▶ Your assignment: In the material below, find the span from the line with "Click the Setup.zip file name" to the line with "Instruction: Open the" and transcribe only those lines, exactly, ends included, without the pictures.

****

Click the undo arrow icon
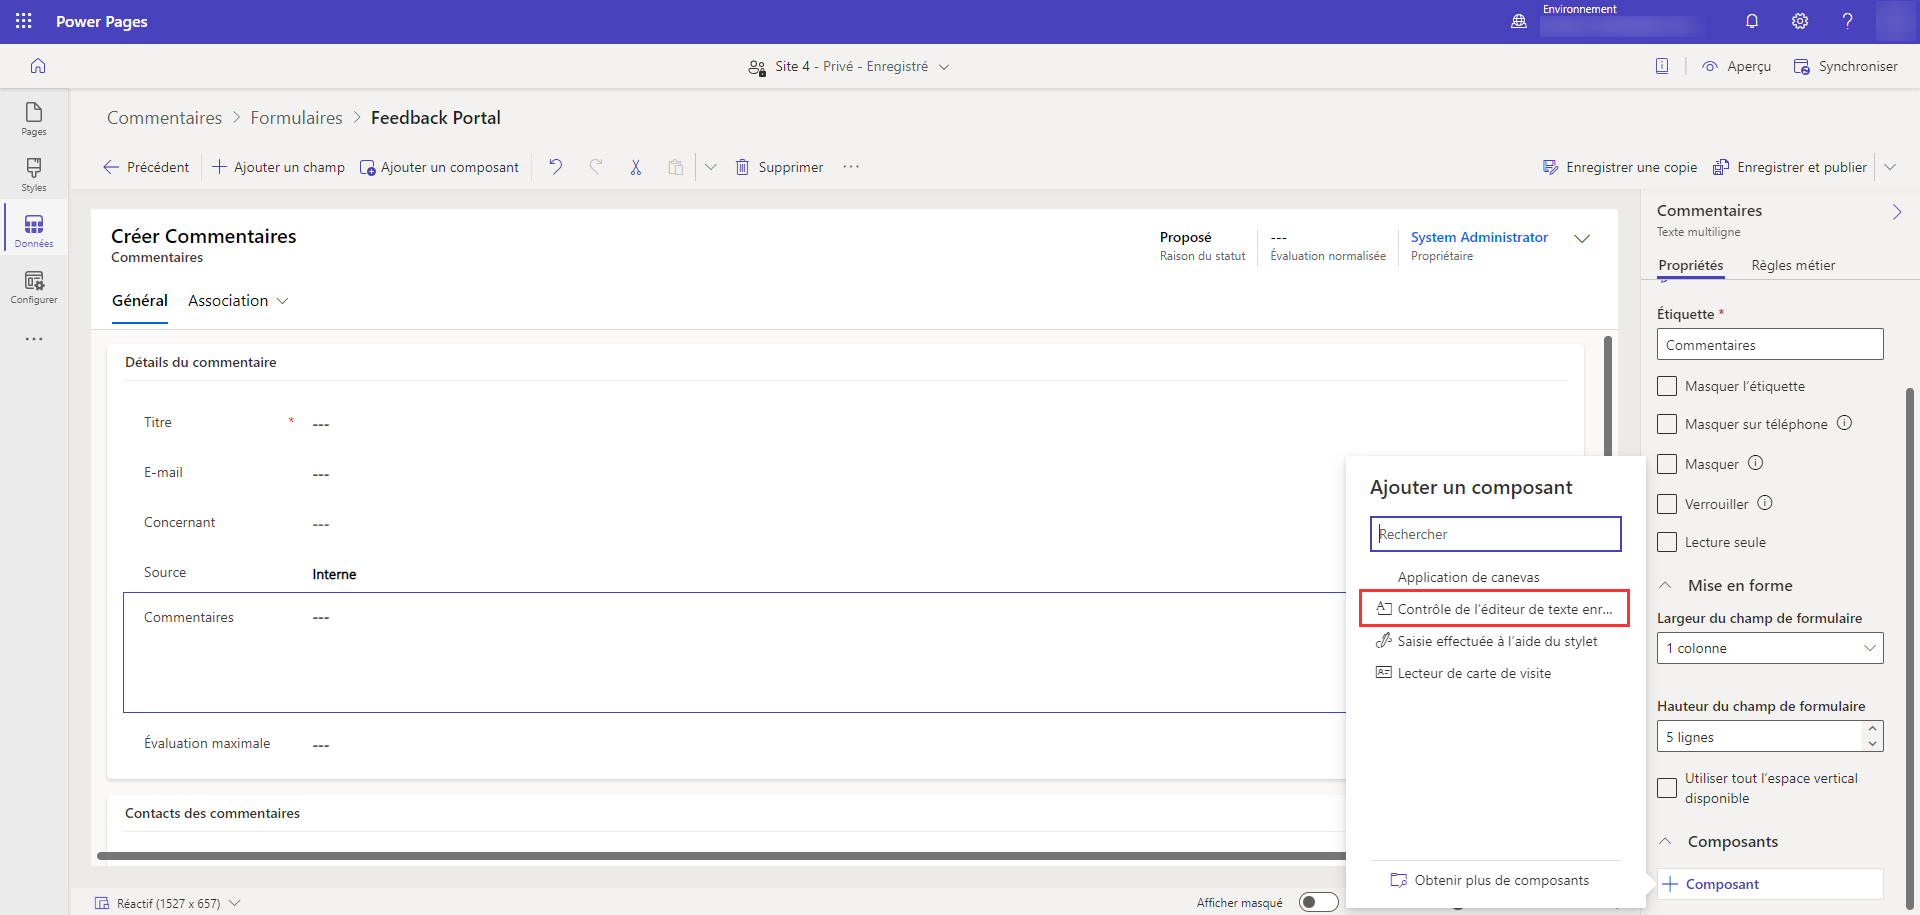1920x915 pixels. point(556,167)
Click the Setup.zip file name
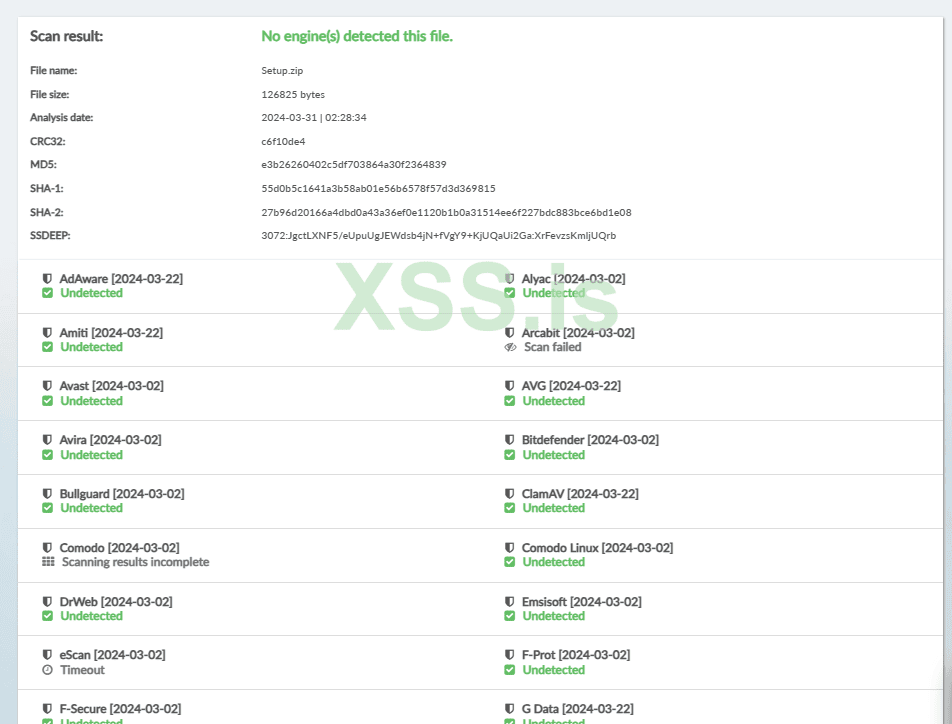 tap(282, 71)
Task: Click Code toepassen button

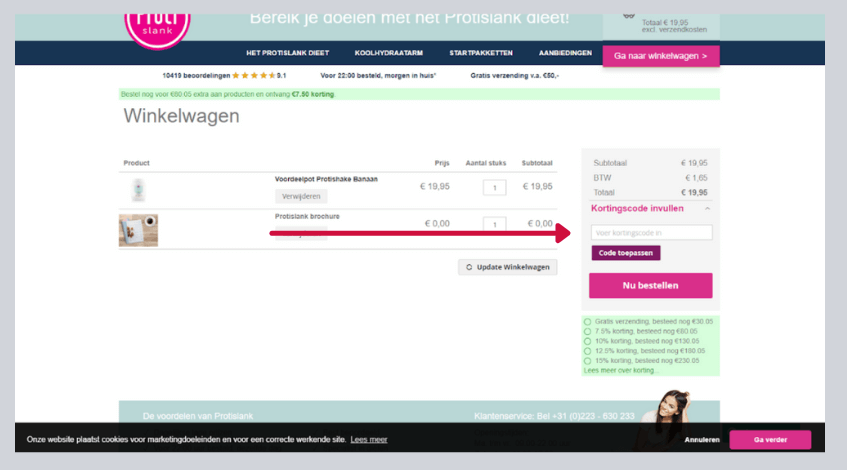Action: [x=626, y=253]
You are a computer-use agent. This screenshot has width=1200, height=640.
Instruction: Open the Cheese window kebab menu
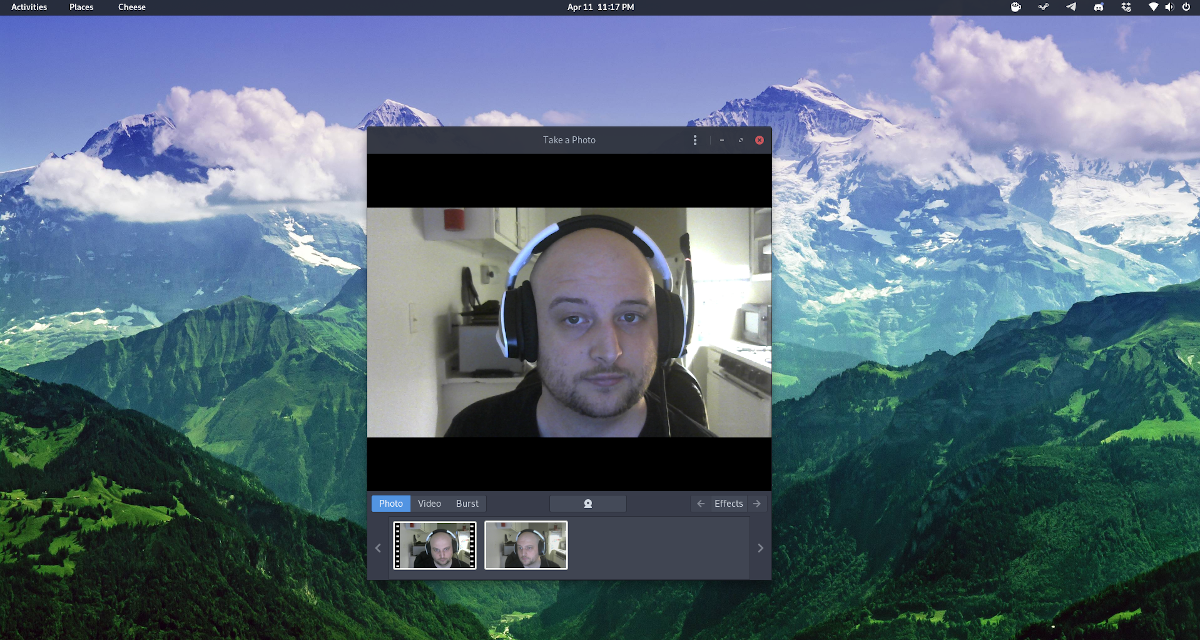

****

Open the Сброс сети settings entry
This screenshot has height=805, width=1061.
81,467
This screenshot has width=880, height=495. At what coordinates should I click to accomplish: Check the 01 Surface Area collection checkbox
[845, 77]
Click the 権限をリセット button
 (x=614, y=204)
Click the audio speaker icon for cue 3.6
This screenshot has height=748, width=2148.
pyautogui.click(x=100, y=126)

****

▶ Problem solution:
Click the Setup.zip file name
 tap(282, 71)
Task: Click Code toepassen button

Action: [x=626, y=253]
You are a computer-use agent. This screenshot has width=1200, height=640.
Instruction: Open the Cheese window kebab menu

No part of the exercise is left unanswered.